=== Text extract ===
# Please help! Suppliers in Wexford/Southern Ireland



## Frenchy0204 (Jul 22, 2009)

Hey Guys,

I recently moved to Southern Ireland, and I need some help finding a supplier for detailing products. I'm in Co.Wexford.

I am open to using any brand, although I am in desperate need of Autosmart Tardis and Autoglyms Autogloss Rinse. The Autogloss Rinse is the main one I need, as it is a truly fantastic product and really helps with the drying process.

Any help available?

Kind Regards,
Nathan


----------



## Mick (Jan 23, 2010)

although he does his own line of products and not specifically the ones you mentioned, perhaps Ronnie at orchard car care will have something to suit your requirements?


----------



## Frenchy0204 (Jul 22, 2009)

Will give him a look. Just found a good website called CleanCar.ie. It seems to have pretty much everything I need, although a majority of it is out of stock unfortunately.

Still looking for AutoGloss Rinse. Got a quote from my local motor factors for almost €100!


----------



## ferted (May 7, 2011)

Have you checked on the AG site?
There's an option there to search via postcode or town
clicky click!!


----------



## Spirit Detailing (Mar 29, 2007)

CleanCar are usually spot on with delivery and stock but a trade client came in with a big fat wallet and cleared them of loads of stuff! Good complaint. They have re-ordered their stuff. Drop them a mail and they will look after you, I'm sure. 

They are probably the best online detailing product supplier in the South for products and service. I'm not affiliated, just a good customer!


----------



## Feens (Sep 18, 2007)

Spirit Detailing said:


> CleanCar are usually spot on with delivery and stock but a trade client came in with a big fat wallet and cleared them of loads of stuff! Good complaint. They have re-ordered their stuff. Drop them a mail and they will look after you, I'm sure.
> 
> They are probably the best online detailing product supplier in the South for products and service. I'm not affiliated, just a good customer!


Ill Second that, Ive bought all my products thru Larry and John @ Cleancar.ie very reliable on time and give value for money, i could ring them after hours for an order of gear which would be couriored 1st thing no complaints!! great lads to deal with


----------
=== Listed records ===
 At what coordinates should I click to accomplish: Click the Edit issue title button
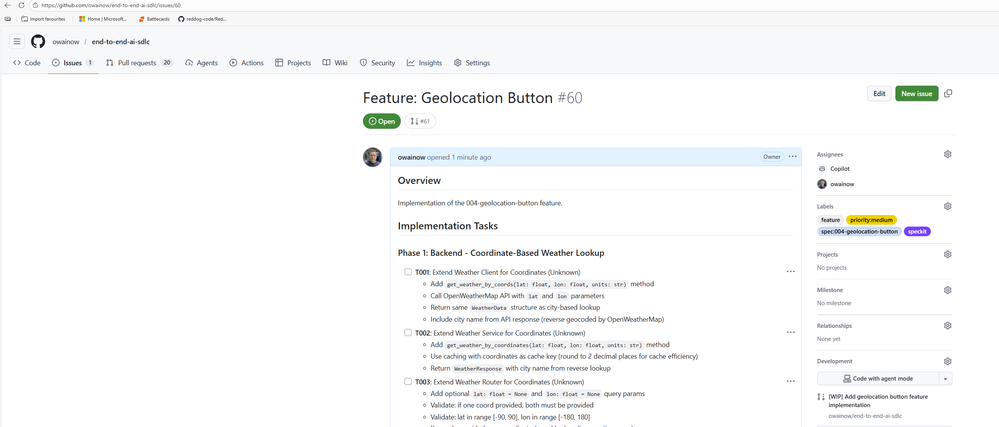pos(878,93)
===
=== Listed records ===
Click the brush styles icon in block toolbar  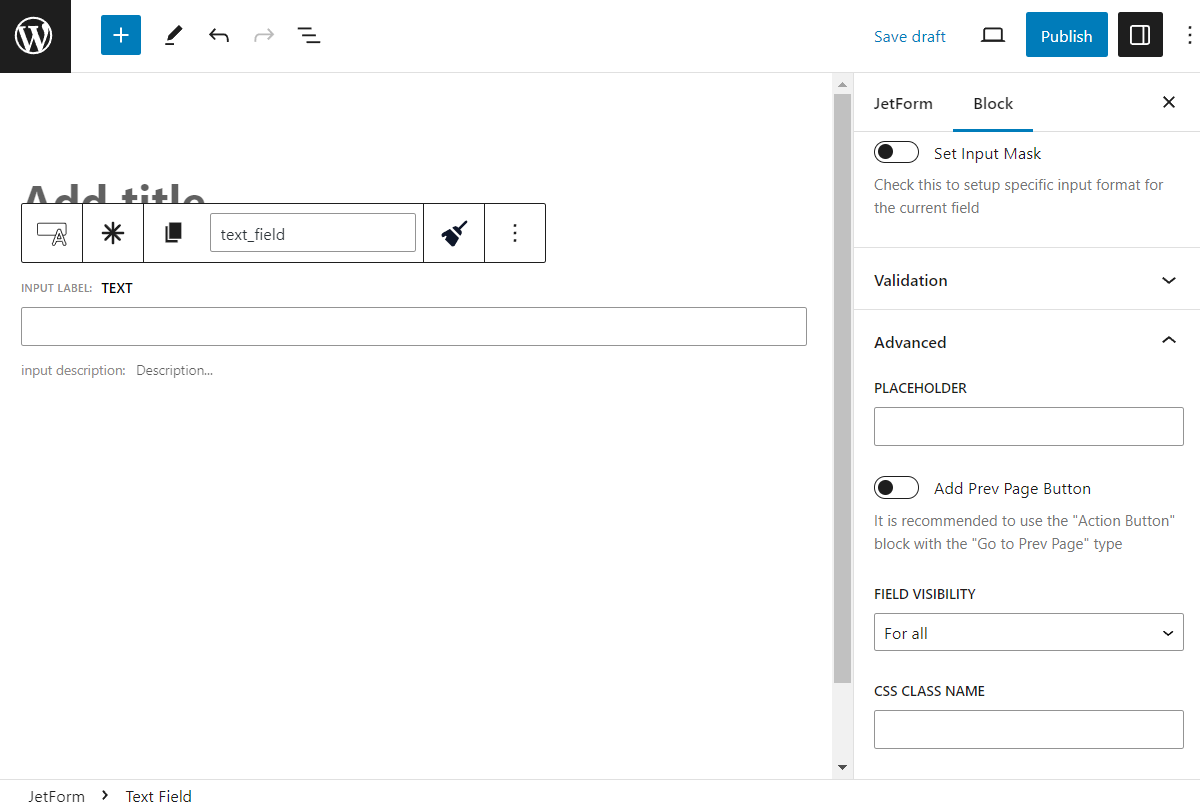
===
Work instructions: Copy out everything in the forum thread on detailing suppliers in Ireland, from "I recently moved" down to "the drying process.".

Result of this task:
I recently moved to Southern Ireland, and I need some help finding a supplier for detailing products. I'm in Co.Wexford.

I am open to using any brand, although I am in desperate need of Autosmart Tardis and Autoglyms Autogloss Rinse. The Autogloss Rinse is the main one I need, as it is a truly fantastic product and really helps with the drying process.